Mitigation 0f Cascading Outages By Multi-Layer Interaction Graph

Cascading outage is a major threat to grid operations, which usually involves a long chain of events, including faults, equipment failures, protection actions, etc. Also, uncertainties in real-time operations influence the outage propagation and the outcome. Grid operators need to beware of possible cascading outage patterns in real time in order to take effective remedial actions such as intelligent load shedding to avoid under-voltage or under-frequency issues, and adaptive islanding to isolate an outage area. Power system simulations leveraged by High Performance Computing  (HPC) may enable fast simulation and analysis of detailed outage propagation and dynamics of the grid under potential for cascading outages. However, once cascading outages initiate and start propagating to wide areas, real-time mitigation of outages can no longer rely on power system simulation due to the very limited time available for operators to make a decision. A more effective approach is to directly predict the propagation patterns of outages and estimate likely consequences in real time using an operational model based on the key patterns of cascading outages, e.g. interactions between key component failures. Such a model can be constructed off-line by data analytics of large number of simulations of cascading outages generated by HPC, and data from historical records of cascading events.

We propose to develop multi-layer interaction graph operational model for real-time remedial actions including intelligent load shedding and adaptive loading. As illustrated by Fig. 1, the model has multiple layers on different perspectives of cascading outages, e.g. the number of line outages, the amount of load shedding and the electrical distance on outage propagation. Each layer of the model is a graph made of key intra-layer links and components contributing the most to outage propagation of one selected perspective. The key inter-layer links between different layers are also defined to model the transition from one type of consequences to another type.

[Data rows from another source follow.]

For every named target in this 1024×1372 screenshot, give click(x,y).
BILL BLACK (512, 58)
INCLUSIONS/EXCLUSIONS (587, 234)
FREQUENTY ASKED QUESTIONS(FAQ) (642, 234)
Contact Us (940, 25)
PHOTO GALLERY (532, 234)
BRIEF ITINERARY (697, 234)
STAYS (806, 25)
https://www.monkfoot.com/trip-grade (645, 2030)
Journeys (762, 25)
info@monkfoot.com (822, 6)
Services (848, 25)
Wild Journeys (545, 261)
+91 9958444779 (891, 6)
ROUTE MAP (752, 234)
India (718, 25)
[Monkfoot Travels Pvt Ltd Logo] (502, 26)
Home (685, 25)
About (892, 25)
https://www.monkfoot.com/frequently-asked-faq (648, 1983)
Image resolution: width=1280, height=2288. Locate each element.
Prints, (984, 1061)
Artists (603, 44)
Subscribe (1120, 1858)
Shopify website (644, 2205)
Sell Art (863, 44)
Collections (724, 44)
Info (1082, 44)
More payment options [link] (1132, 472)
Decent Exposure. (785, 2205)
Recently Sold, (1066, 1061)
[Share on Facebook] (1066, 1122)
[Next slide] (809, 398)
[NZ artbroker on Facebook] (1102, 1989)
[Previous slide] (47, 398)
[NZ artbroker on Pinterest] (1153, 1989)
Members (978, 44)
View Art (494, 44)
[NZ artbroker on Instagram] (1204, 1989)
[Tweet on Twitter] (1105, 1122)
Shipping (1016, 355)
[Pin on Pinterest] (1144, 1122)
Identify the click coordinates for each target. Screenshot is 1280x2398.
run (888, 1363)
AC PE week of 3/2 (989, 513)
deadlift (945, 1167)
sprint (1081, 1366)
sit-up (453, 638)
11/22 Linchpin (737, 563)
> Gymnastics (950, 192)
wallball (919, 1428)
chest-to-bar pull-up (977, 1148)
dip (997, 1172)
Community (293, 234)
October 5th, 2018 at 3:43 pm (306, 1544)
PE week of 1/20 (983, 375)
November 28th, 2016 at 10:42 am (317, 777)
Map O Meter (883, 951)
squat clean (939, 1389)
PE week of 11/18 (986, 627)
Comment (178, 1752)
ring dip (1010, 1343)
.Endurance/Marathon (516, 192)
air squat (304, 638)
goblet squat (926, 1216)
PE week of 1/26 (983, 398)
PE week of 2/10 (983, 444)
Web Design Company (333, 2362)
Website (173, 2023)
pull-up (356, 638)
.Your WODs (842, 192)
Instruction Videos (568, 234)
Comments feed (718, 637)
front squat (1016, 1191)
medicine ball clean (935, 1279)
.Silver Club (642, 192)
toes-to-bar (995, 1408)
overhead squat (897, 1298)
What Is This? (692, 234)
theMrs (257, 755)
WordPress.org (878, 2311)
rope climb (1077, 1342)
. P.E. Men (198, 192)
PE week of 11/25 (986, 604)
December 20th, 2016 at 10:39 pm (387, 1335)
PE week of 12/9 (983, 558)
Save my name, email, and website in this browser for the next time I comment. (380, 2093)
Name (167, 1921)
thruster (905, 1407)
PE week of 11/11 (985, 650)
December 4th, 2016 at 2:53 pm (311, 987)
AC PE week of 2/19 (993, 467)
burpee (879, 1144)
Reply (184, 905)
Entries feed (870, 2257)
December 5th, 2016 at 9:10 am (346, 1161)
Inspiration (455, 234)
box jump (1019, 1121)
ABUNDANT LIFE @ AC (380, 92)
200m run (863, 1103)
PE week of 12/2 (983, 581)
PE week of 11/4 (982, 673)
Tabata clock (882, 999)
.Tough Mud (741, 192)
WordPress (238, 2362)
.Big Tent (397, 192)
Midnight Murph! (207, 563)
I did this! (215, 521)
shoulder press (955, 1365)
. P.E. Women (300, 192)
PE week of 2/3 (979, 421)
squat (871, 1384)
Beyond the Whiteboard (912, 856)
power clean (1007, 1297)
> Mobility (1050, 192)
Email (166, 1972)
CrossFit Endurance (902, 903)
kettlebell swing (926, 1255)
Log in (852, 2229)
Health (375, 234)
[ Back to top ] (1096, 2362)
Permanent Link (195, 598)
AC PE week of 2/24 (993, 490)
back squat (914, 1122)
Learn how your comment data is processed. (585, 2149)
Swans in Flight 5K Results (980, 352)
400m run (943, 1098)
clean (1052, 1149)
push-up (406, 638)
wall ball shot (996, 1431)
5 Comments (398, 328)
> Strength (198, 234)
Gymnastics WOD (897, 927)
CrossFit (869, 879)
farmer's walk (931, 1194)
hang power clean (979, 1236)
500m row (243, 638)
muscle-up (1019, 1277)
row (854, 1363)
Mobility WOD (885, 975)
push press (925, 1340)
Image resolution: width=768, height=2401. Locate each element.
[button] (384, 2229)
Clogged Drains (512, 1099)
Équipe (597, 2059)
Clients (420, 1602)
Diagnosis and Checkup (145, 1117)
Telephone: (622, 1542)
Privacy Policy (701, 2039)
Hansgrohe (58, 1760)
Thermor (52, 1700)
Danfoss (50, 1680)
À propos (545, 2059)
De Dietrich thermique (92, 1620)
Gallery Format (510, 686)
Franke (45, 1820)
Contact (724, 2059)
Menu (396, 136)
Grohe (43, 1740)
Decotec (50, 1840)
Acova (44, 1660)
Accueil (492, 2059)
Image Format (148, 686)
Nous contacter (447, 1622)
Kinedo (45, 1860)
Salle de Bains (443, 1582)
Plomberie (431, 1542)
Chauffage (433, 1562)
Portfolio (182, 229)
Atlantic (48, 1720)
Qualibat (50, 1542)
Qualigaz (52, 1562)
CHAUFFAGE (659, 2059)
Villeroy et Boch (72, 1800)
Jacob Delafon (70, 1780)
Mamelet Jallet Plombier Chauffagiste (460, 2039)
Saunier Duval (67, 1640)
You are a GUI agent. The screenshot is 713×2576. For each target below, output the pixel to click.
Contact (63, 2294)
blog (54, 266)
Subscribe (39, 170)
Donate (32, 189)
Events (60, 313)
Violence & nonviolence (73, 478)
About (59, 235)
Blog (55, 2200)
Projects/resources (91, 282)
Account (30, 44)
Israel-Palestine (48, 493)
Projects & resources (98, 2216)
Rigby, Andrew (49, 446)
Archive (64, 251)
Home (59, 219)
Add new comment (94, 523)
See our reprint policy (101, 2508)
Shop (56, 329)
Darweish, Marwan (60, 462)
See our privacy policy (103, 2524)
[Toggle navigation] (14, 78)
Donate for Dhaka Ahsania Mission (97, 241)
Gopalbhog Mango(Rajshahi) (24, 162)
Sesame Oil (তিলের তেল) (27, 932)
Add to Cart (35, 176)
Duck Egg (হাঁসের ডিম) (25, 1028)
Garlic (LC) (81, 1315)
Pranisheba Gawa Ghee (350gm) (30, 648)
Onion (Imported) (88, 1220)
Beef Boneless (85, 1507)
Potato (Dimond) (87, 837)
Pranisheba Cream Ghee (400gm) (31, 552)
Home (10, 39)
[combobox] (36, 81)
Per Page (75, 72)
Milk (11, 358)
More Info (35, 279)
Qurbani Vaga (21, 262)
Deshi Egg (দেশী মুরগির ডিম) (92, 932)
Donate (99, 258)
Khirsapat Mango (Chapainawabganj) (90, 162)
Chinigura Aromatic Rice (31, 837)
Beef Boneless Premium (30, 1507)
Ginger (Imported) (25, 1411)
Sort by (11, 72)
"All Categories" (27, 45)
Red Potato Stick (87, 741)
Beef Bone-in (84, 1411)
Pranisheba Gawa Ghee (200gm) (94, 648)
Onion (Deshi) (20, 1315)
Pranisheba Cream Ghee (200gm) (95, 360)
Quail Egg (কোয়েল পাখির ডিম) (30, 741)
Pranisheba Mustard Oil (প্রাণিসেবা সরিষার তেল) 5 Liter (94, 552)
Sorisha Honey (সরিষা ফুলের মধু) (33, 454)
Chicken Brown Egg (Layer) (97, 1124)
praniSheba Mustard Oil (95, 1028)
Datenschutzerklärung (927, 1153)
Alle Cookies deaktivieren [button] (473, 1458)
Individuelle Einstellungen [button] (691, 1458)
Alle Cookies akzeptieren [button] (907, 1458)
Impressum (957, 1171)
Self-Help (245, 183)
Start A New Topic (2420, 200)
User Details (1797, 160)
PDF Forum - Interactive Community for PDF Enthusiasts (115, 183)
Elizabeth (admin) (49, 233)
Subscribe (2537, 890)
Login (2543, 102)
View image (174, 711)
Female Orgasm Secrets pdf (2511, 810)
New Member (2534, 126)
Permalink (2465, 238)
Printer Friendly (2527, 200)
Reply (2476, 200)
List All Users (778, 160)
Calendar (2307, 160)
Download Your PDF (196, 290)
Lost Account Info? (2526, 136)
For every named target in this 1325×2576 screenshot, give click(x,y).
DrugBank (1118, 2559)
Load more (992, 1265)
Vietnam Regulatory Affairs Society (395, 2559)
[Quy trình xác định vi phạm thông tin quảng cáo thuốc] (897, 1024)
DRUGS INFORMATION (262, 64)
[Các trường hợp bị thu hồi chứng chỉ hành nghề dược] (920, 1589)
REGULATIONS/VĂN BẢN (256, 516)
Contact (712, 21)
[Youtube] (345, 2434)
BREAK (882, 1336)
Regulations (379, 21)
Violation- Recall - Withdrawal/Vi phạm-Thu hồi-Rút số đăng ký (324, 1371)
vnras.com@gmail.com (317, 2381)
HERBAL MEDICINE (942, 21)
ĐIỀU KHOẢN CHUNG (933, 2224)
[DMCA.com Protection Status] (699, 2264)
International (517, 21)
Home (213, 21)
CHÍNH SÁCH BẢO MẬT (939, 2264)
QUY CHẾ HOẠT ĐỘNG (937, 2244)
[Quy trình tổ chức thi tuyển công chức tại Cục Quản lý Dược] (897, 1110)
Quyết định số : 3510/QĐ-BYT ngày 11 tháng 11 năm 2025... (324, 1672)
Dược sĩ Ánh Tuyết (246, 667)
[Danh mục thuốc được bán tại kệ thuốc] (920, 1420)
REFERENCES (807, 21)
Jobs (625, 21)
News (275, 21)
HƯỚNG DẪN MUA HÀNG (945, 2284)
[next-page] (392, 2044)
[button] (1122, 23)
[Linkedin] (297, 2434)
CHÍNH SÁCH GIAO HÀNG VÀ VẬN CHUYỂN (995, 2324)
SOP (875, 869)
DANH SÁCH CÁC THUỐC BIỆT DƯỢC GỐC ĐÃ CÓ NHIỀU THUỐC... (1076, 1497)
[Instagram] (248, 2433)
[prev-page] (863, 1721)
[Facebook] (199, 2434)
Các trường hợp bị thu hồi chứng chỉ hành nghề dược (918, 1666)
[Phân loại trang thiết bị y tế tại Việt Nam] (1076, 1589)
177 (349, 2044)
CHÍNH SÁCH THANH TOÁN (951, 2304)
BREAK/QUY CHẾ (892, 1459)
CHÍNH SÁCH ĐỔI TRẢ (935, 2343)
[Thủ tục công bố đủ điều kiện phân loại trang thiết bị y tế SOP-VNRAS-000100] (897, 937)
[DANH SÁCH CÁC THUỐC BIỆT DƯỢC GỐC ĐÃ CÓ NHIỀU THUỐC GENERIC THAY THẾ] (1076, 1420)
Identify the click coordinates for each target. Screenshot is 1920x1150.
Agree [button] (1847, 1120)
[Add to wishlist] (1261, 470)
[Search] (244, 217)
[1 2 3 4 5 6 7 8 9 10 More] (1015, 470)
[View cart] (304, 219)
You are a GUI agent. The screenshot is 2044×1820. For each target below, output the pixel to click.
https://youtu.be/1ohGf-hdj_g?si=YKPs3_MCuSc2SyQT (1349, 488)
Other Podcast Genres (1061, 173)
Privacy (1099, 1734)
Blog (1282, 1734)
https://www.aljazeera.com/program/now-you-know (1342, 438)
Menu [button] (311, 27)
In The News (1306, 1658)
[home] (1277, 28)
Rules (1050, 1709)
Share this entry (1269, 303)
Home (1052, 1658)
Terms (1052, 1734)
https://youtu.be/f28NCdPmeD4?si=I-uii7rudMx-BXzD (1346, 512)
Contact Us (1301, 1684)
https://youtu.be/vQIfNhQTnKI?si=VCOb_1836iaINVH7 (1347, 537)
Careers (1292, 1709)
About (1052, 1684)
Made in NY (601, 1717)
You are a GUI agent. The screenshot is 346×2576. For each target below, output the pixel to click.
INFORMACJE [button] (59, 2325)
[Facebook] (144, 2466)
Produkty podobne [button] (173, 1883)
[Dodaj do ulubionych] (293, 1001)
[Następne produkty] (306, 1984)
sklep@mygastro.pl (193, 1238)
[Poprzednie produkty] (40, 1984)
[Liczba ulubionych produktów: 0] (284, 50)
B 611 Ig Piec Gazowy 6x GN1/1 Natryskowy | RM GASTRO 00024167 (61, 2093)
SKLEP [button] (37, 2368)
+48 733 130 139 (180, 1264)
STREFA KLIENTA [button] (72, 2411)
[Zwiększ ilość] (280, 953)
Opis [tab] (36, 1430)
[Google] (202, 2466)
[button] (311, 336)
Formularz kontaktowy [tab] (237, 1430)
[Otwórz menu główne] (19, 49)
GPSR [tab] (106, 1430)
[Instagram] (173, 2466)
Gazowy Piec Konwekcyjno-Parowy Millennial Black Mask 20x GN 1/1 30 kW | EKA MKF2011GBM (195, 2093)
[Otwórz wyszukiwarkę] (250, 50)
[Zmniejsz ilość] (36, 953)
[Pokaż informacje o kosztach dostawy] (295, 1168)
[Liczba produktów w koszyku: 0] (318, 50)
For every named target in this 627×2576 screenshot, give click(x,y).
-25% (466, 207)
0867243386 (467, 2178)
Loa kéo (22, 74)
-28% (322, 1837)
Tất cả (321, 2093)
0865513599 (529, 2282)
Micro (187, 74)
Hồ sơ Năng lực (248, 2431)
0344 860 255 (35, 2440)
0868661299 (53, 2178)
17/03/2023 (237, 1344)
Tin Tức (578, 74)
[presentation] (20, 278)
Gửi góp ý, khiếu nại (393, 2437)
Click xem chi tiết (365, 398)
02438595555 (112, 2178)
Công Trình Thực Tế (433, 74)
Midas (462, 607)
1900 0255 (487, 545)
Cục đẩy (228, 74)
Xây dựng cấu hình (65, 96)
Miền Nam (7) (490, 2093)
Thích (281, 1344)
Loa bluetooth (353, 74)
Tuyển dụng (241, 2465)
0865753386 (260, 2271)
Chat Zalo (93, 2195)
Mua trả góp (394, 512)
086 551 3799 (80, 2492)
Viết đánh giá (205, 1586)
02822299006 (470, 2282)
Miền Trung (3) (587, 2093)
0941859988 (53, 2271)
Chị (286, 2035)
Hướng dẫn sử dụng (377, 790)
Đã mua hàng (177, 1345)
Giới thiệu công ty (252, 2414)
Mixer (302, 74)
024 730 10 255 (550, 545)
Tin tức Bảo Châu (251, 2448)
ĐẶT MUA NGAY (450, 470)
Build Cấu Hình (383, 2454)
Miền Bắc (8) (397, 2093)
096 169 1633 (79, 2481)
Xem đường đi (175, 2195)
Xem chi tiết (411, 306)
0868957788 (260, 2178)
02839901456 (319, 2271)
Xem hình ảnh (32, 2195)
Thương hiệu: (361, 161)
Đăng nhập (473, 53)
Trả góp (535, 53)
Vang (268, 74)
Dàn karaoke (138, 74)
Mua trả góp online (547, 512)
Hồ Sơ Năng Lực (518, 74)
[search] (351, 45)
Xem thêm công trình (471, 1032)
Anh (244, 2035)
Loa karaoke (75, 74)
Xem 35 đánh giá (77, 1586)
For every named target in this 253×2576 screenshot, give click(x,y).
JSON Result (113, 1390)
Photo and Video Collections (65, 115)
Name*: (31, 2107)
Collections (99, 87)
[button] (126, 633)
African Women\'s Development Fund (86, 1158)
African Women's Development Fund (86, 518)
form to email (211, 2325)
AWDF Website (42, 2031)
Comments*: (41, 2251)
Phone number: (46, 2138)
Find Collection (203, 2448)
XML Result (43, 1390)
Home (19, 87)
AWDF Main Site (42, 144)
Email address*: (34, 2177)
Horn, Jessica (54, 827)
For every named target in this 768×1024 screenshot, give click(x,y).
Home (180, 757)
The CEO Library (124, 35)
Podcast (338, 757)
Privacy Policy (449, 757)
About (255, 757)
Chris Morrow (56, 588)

For example, in an early stage of cascading outages, the layer on the line outages is the most important for predicting the propagation path, while in the late stage, the layers on load shedding and outage propagation distances become critical for mitigation actions. The key intra-layer links and key inter-layer links together constitute a comprehensive dynamic model for the dominant outage propagation patterns. The multi-layer interaction graph can be trained by offline database of historical data, and HPC-generated large set of computational simulations of the cascading events to derive information on propagation paths and distances of outages and possible losses of load.

Online mitigation strategies can then be derived directly from the multi-layer interaction graph. The intra- and inter-layer links in the graph represent the interactions among system elements that contribute to the propagation of outages. Thus, cascading outages can be effectively mitigated by weakening or eliminating the corresponding links in the graph. Possible mitigation options include applying cost-effective load shedding to relieve the overloading on the elements corresponding to those key links, or initiating active islanding and isolating the area of outages to effectively stop their propagation. A multi-layer interaction graph can be used for efficient mitigation of cascading outages in the real-time operation environment. It significantly reduces unnecessary analyses when time is extremely limited and provides a model for decision making.

Project Tasks:

1. Develop data analytics algorithms for constructing a multi-layer interaction graph from HPC-simulated cascading events and historical data.
2. Study mitigation strategies of intelligent load shedding and adaptive islanding based on the interaction graph.
3. Develop a testbed system based on the Eastern Interconnection model for HPC generation of the database of cascading events. Develop models for protection actions to enable simulation of realistic cascading events.
4. Integrate the multi-layer interaction graph with parallel power system simulation on HPCs for construction and updating of the graph.